FIGURE_FORMAT = "svg"

## Data loading

In [None]:
adata = ad.io.read_h5ad(DATA_DIR / DATASET / "raw" / "hsc_dynamo_adata.h5ad")
adata

In [None]:
tfs = pd.read_csv(DATA_DIR / DATASET / "raw" / "allTFs_hg38.csv", header=None)
gt_net = pd.read_csv(DATA_DIR / DATASET / "raw" / "skeleton.csv", index_col=0)

## Visualization

## Preprocessing

In [None]:
scv.pp.filter_and_normalize(adata, min_shared_counts=10, log=False, n_top_genes=2000)

In [None]:
sc.pp.neighbors(adata, n_neighbors=50)

In [None]:
scv.pp.moments(adata, n_pcs=None, n_neighbors=None)
adata

In [None]:
with mplscience.style_context():
    fig, ax = plt.subplots(figsize=(6, 4))
    sc.pl.scatter(adata, basis="draw_graph_fa", color="cell_type", frameon=False, ax=ax)

    if SAVE_FIGURES:
        fig.savefig(
            FIG_DIR / DATASET / f"intro_figure.{FIGURE_FORMAT}",
            format=FIGURE_FORMAT,
            transparent=True,
            bbox_inches="tight",
        )

In [None]:
scv.tl.velocity(adata)

In [None]:
if SAVE_DATA:
    adata.write_h5ad(DATA_DIR / DATASET / "processed" / "adata_preprocessed_full.h5ad")

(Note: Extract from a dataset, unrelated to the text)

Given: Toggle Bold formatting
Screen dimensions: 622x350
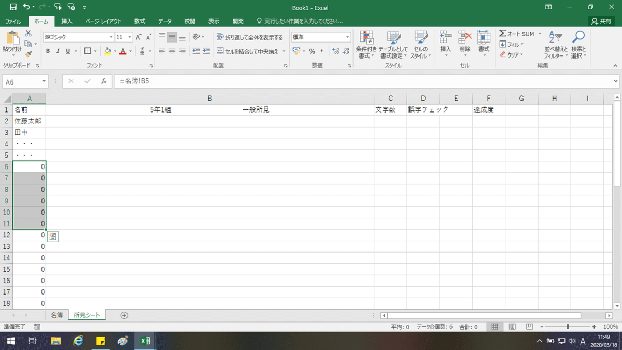Looking at the screenshot, I should (x=48, y=51).
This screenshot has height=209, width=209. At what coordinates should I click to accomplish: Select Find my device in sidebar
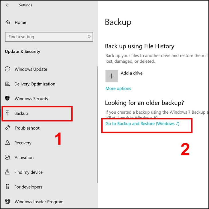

del adata.uns["velocity_params"]
del adata.layers["velocity"]
del adata.layers["variance_velocity"]
adata.var.drop(columns=["velocity_gamma", "velocity_qreg_ratio", "velocity_r2", "velocity_genes"], inplace=True)

## RegVelo preprocessing

In [None]:
adata = get_prior_grn(adata, gt_net)
adata

In [None]:
velocity_genes = preprocess_data(adata.copy()).var_names.tolist()

In [None]:
tf_grn = adata.var_names[adata.uns["skeleton"].T.sum(0) != 0].tolist()
tf = list(set(tfs.iloc[:, 0].tolist()).intersection(tf_grn))
adata.var["tf"] = adata.var_names.isin(tfs)

Select genes that are either part of the transcription factor (TF) list or `velocity_genes`

In [None]:
var_mask = np.union1d(adata.var_names[adata.var["tf"]], velocity_genes)
adata = adata[:, var_mask].copy()

In [None]:
adata = preprocess_data(adata, filter_on_r2=False)

In [None]:
mask = adata.var_names.isin(adata.uns["regulators"])

# Filter the skeleton matrix `W` based on the selected indices
skeleton = adata.uns["skeleton"][np.ix_(mask, mask)]

# Update the filtered values in `uns`
adata.uns.update({"skeleton": skeleton, "regulators": adata.var_names.tolist(), "targets": adata.var_names.tolist()})

## Save dataset

In [None]:
if SAVE_DATA:
    adata.write_h5ad(DATA_DIR / DATASET / "processed" / "adata_preprocessed.h5ad")